July 28, 2014 - Written by Tim Boyer

The Pound to Canadian Dollar exchange rate (GBP/CAD) was trading firmer oas the wek started but was under pressure as hedge funds and speculators reduced their bets for more Sterling rises. Bets for further increases in the currency’s value dropped to the lowest level seen since March.

Over the weekend sentiment towards the Pound Sterling (GBP) was softened after a report showed that profit warnings made by UK companies increased to the highest level since 2012 in the first half of the year. The rise comes as the Pound’s rally weighed upon earnings and impacted upon the nation’s exporters. So far this year the British Pound has soared by 11% against most of its major peers.

As of Tuesday, the Pound Sterling to Canadian Dollar exchange rate is positioned at 1.83425 GBP/CAD.

Speculator bets on further advances for Sterling exceeded those expecting a decline by some 27,497 contracts last week, a fall from the 38,770 forecast in the previous week.

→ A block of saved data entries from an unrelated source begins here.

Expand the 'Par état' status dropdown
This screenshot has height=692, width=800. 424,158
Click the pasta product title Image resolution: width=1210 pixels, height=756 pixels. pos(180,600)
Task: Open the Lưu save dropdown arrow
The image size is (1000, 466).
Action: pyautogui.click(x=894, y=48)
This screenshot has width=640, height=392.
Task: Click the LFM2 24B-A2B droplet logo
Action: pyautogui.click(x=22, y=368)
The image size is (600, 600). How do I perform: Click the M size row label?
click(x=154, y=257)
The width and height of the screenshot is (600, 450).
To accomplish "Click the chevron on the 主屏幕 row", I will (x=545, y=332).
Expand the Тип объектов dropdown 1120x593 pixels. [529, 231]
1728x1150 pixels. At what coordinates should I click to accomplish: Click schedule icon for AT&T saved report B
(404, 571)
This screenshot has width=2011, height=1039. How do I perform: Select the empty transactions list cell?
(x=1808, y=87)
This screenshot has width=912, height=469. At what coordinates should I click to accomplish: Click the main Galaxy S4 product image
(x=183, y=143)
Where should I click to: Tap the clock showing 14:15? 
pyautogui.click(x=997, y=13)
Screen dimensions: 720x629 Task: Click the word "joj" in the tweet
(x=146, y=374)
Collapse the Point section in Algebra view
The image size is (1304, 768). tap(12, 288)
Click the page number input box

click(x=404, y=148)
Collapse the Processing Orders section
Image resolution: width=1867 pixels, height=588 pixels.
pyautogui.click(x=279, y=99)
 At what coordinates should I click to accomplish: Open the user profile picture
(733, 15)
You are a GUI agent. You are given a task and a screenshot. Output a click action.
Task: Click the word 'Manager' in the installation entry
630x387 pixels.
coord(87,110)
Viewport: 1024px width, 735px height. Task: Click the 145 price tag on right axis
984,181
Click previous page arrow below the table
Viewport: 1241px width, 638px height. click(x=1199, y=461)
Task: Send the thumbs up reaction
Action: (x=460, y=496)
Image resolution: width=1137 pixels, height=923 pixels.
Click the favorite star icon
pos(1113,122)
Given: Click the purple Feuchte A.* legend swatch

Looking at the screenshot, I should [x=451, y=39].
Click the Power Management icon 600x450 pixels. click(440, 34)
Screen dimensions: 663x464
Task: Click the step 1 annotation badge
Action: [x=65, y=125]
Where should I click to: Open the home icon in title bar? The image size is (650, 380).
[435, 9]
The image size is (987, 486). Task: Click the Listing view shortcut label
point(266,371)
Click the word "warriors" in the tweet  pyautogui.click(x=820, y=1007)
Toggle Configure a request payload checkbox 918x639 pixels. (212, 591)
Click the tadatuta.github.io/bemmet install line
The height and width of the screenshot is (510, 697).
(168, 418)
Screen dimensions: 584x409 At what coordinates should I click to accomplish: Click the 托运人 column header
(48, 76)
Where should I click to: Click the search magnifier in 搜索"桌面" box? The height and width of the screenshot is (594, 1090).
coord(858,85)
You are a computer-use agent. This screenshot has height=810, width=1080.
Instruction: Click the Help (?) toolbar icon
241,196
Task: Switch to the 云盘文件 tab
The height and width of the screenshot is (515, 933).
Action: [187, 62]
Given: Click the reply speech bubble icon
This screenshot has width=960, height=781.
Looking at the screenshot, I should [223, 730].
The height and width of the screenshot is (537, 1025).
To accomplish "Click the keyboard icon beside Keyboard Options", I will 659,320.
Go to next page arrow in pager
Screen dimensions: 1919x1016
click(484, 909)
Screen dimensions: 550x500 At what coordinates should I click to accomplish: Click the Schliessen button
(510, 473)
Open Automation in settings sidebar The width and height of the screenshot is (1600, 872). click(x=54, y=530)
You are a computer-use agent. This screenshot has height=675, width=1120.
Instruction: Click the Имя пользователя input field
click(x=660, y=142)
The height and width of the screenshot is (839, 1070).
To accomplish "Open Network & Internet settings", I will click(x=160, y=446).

Compared to the 56,412 in the week through July 4th the latest figure was a sharp fall.

“A lot of good news is baked in the cake as far as Sterling is concerned. For the time being at least it looks as if in a lot of those long positions in Sterling there may be a rush for the exit,” said an economist from National Australia Bank in a TV interview with Bloomberg.

Against the US Dollar the Pound exchange rate was trading close to a one-month low as Friday’s upbeat durable goods data out of the USA supported the ‘Greenback’. The US currency was also higher against the Canadian Dollar (CAD) and was finding support from safe haven demand as the markets remained jittery over the situations in Ukraine, Gaza, Iraq and Libya.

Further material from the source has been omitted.